The DuPont Company no longer holds the sway it once did over Delaware’s economy, but its legacy of thousands of scientists has the state’s bioscience sector prepped for growth.
More than 11,000 people work in the life sciences industry in Delaware, in jobs at pharmaceutical companies, biotechnology research, and medical device and equipment manufacturers.
The state’s seen major growth in the field in the past decade, with a 65% increase in new biotech research and development companies, according to a new report on the industry by the DelawareBio trade group.
“We really believe that Delaware is a place of momentum and opportunity, as well as an ideal home for the breadth and depth of this great industry,” said Kurt Foreman, who heads up the Delaware Prosperity Partnership.
Delaware now ranks seventh nationwide for venture capital funding spent on the life science industry per capita.
Part of the industry’s growth here is due to an influx of federal dollars to support research and development.
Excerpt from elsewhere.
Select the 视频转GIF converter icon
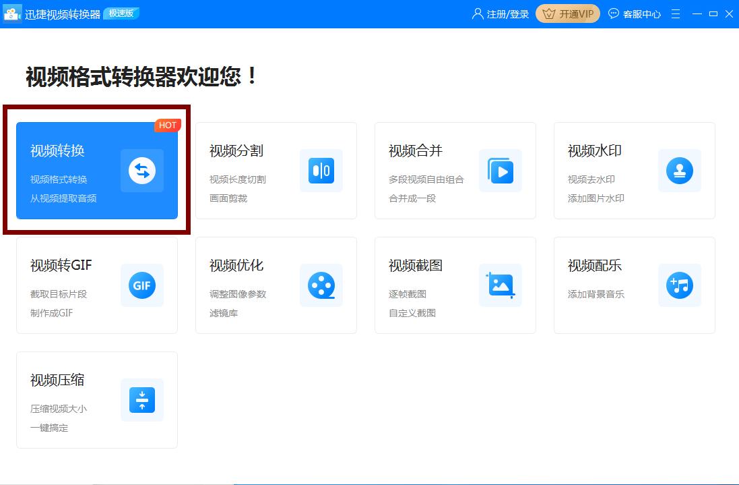This screenshot has width=739, height=485. point(142,285)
The National Institute of Health has doubled its funding to the state since 2000.
Delaware’s also home to the National Institute for Innovation in Manufacturing Biopharmaceuticals, better known as NIIMBL. The institute helps improve the development of biopharmaceuticals, prescription drugs made with living cells, as opposed to the more common chemistry-based drugs which are easier to produce. The biopharmaceutical category includes vaccines, cancer drugs and drugs to treat autoimmune diseases, as well as emerging drugs for cell and gene therapies.
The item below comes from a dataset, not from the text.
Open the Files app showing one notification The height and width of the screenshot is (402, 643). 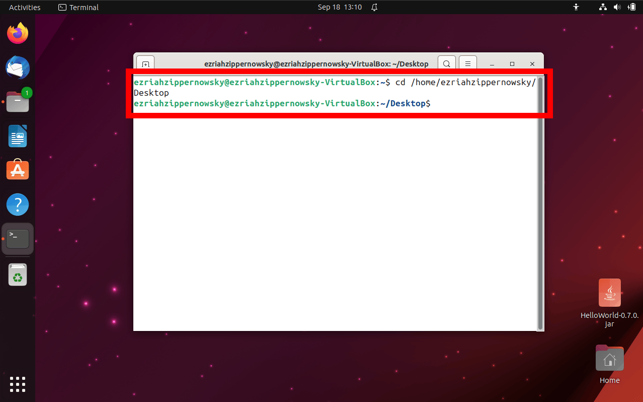18,102
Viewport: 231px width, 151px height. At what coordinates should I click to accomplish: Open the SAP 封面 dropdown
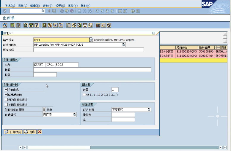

“As the University of Delaware developed that facility there on the campus and the research and workforce development that comes with it, it became a major priority and goal of ours to attract a major biopharmaceutical manufacturing facility to our state,” said Gov. John Carney.
Earlier this year, the state lured China-based Wuxi STA Pharmaceuticals to build a massive manufacturing facility on 190 acres in Middletown, creating 500 jobs. Research director for the Prosperity Partnership John Taylor called it “a significant milestone” for the state’s biotech bioscience sector.
“Delaware draws on a world-class talent pool with an increasingly wide range of degree and training programs,” Taylor said. “Nearly 30% of all biochemists and biophysicists in the US and one out of six US pharmaceutical employees works in the greater mid-Atlantic region.”
There’s been a major effort to grow that talent pool locally, with a 64% increase in degrees in life sciences awarded by Delaware schools in the past ten years.
Carney said the state plays a key part in keeping the industry growing.
“The government’s role is to finance research university activity, incentivize innovation in the private sector, [and] try to bring the private sector and the research university sectors together. Ideas and businesses come out of that collaboration, and we’ve seen that,” he said. “Our role is to continue to invest in that kind of baseline activity and incentivize and enable the private sector to take over, and researchers and workforce to take those resources and run with them.”
DelawareBio is working on a series of initiatives from Washington, D.C. to New York in hopes of touting the industry’s success in Delaware “to reinforce our innovation hub status and make sure people are giving us consideration,” Foreman said. “We will not hide this under a bushel basket. We will certainly highlight it across the region and across the country, maybe even around the world.”